Poor GM.  When you’re a big target, lots of people find it easy to take their shots at you.  No doubt GM is in trouble.  But there are few pundits offering solutions for GM’s woes.  And no one knows what Mr. Kerkorian is likely to do.

The most prevalent thinking across the press is that GM needs to retrench.  Kill products, and whole brands.  Never mind that killing Oldsmobile cost GM more than keeping it alive, and that killing Oldsmobile simply made GM smaller as those customers switched to competitors rather than other GM cars.  The overwhelming view is GM needs to cut, cut, cut.  Remember, GM is not short of cash.  It has enough cash to last years and years.  So why does it need to do all this cutting and/or selling?  Is GM supposed to save its way to prosperity?

GM needs to grow if it wants to remain a vital company.  In the short term, this probably means selling more cars.  Longer term, it probably means doing lots more than cars (look at GE, no longer just an electric production company.) 

Amidst all these calls for belt tightening, busines jettisoning and head lopping we need to remember that GM needs to grow.  Last Sunday’s Chicago Tribune interviewed the head of marketing for GM, and for the first time I heard a glimmer of what might turn around GM.  He’s out to sell more cars.  To compete with those stealing GM’s share.  He hears this crisis as a call for GM to change the way it does business and become more customer focused.

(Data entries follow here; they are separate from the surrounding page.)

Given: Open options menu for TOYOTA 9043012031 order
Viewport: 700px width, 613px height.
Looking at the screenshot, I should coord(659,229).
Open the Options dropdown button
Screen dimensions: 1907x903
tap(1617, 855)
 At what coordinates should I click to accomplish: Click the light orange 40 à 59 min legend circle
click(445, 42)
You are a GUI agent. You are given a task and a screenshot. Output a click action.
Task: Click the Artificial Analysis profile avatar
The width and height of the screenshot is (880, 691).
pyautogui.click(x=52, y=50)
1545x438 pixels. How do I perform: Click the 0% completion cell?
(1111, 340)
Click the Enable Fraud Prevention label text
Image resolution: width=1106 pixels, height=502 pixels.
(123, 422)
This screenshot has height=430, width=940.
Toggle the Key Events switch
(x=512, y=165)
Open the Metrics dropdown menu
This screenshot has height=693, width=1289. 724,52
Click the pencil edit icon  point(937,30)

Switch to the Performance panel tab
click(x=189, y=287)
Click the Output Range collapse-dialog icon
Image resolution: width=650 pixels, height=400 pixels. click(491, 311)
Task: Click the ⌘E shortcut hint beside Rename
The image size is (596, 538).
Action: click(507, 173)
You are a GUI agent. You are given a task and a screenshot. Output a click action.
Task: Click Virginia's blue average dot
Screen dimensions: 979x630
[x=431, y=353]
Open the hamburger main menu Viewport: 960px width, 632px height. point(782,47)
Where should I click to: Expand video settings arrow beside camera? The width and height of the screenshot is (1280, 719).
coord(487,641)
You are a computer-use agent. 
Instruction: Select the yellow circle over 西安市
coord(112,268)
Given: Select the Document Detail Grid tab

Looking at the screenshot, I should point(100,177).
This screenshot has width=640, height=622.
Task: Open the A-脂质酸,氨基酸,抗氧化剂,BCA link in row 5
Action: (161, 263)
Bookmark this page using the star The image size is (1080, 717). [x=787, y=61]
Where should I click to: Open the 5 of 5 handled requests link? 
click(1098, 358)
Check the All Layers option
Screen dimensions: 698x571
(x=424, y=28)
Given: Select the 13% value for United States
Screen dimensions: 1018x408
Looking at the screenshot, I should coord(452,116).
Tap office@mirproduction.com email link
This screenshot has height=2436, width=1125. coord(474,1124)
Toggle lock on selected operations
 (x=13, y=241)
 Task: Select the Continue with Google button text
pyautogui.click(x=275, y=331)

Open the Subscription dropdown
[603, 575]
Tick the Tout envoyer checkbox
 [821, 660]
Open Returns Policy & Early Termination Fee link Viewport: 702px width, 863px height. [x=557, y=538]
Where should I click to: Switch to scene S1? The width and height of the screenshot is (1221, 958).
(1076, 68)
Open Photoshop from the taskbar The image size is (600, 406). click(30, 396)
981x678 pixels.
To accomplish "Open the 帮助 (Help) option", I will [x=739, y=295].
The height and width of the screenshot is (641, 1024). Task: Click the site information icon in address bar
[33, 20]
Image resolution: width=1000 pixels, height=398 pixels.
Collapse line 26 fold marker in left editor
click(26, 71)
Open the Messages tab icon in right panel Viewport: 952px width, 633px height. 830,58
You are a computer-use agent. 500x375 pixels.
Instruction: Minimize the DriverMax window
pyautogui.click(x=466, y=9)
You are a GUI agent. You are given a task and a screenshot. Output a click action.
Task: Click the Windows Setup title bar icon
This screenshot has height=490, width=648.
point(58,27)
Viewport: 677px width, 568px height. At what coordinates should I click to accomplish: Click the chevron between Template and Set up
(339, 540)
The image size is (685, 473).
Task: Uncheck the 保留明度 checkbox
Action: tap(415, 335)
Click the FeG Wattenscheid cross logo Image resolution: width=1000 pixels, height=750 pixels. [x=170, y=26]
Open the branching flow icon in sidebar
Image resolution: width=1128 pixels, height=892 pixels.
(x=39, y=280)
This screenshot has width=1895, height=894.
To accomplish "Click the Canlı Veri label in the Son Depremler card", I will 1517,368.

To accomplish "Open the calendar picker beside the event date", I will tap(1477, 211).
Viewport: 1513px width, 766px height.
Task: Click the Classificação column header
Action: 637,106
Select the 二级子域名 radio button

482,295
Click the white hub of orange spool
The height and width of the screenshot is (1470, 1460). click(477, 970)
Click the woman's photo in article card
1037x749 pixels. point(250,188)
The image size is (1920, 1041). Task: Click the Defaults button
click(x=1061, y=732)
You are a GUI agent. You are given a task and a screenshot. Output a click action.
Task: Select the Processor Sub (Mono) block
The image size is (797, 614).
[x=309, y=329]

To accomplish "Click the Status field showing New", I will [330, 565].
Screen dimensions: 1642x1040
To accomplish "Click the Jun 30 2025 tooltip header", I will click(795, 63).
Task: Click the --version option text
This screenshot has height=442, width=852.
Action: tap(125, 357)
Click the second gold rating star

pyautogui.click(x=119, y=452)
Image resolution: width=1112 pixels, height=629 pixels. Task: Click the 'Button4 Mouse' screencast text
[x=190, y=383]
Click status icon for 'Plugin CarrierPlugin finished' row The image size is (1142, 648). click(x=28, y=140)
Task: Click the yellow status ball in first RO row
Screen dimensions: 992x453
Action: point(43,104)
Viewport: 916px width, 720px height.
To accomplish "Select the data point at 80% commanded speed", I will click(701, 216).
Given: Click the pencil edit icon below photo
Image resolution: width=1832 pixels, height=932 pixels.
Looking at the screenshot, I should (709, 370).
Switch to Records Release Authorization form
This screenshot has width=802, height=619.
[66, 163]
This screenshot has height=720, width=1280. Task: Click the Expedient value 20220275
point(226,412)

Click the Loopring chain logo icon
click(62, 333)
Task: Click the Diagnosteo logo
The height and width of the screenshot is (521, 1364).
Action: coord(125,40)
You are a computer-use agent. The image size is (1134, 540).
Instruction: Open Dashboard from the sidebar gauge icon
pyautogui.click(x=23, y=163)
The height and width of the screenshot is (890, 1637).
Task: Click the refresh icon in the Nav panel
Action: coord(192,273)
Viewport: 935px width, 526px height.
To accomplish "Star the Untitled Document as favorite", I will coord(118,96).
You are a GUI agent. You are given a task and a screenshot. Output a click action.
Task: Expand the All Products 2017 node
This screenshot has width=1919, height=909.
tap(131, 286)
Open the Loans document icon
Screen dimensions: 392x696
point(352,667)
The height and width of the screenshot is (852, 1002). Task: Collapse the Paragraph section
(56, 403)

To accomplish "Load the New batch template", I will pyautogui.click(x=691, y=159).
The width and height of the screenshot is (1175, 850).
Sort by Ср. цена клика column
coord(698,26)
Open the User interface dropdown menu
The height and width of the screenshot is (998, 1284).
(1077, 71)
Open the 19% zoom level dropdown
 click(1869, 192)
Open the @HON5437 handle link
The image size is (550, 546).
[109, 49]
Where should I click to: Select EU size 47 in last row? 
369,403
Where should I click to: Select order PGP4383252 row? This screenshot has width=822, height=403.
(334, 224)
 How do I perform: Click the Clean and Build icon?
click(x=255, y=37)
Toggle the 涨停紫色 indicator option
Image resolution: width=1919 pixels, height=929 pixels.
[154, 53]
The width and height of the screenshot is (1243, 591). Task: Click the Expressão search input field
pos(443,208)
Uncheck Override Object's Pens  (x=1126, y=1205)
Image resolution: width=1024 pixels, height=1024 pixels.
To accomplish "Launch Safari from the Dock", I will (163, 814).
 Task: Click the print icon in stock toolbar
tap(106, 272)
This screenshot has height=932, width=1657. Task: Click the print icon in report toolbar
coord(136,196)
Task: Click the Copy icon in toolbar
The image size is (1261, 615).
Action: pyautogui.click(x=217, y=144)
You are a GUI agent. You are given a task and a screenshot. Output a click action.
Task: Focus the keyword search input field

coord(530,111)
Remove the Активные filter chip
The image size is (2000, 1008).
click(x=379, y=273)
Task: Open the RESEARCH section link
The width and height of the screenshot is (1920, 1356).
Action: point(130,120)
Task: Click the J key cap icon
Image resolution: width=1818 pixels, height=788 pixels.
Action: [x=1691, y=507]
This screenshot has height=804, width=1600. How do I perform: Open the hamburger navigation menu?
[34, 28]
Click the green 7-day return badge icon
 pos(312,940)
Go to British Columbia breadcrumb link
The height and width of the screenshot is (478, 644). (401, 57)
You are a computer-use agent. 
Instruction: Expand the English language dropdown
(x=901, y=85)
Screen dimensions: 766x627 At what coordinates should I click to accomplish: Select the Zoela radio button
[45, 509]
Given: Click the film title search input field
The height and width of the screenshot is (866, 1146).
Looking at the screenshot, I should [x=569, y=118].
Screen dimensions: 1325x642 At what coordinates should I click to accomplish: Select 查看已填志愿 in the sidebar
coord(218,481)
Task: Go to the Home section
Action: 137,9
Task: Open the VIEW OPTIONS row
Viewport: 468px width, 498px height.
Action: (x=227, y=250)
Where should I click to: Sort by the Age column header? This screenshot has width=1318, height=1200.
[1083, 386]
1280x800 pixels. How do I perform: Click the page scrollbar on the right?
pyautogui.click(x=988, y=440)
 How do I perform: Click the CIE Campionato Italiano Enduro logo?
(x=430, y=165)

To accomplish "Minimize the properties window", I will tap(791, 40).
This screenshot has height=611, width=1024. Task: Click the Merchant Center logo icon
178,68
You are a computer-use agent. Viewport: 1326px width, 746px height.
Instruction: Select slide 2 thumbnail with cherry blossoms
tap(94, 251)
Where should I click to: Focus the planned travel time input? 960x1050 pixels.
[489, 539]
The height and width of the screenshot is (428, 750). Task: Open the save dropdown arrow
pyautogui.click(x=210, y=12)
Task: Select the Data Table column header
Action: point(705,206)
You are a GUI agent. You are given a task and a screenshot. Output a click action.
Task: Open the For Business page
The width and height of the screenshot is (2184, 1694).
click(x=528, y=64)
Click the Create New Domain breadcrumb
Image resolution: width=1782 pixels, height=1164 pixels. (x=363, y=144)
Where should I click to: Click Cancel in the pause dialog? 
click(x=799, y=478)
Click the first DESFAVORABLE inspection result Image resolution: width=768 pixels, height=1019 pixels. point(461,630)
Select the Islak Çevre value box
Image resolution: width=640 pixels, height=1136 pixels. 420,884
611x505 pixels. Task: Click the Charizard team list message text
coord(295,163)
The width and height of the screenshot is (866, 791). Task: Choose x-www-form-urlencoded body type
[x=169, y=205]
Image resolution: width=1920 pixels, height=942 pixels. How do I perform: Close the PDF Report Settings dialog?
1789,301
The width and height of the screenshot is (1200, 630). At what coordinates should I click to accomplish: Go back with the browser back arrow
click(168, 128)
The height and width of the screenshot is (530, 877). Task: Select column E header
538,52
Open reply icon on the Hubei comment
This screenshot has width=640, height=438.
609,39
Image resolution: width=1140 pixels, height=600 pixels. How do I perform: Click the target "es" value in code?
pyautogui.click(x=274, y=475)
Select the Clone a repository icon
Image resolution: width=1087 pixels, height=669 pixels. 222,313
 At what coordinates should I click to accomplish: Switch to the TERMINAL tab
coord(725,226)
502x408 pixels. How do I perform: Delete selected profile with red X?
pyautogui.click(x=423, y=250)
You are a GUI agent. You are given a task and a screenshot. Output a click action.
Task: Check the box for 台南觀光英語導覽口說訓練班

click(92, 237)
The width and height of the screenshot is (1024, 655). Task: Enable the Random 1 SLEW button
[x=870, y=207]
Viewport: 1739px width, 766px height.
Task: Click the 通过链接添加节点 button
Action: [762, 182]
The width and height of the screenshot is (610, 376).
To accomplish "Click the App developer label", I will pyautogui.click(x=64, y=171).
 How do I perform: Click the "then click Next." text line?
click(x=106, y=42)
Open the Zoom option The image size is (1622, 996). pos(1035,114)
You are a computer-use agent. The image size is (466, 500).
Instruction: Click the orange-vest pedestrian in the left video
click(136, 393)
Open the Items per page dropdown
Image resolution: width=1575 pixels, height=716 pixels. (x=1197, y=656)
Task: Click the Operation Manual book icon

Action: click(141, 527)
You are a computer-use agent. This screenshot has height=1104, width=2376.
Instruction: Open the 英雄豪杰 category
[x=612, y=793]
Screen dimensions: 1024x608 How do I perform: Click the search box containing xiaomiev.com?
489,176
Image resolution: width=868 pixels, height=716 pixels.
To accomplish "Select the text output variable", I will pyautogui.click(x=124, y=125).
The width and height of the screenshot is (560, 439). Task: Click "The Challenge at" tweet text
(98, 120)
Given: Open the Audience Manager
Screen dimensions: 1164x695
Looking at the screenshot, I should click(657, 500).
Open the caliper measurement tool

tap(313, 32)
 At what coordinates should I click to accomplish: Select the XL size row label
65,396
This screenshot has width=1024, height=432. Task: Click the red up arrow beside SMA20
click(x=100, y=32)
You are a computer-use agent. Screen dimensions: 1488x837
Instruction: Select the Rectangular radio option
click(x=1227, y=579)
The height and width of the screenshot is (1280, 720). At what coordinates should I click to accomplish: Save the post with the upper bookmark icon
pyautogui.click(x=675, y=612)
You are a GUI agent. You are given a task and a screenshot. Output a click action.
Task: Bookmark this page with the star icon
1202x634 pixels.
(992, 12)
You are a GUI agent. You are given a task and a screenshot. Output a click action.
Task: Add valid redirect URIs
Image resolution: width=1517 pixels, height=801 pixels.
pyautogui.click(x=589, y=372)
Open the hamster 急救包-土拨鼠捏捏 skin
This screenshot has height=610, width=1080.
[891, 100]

That’s a plan that might work.  It’s not without risk.  But the plans to simply shrink GM have no future.  GM needs to turn loose the folks in the divisions to find better ways to compete for customers.  Less corporate purchasing and corporate consolidations and more white space for those divisions to do something new.  You never know, there might be another John Z. DeLorean somewhere in the giant GM with the next GTO on her mind just waiting for someone to give her the permission and resources to make something new happen.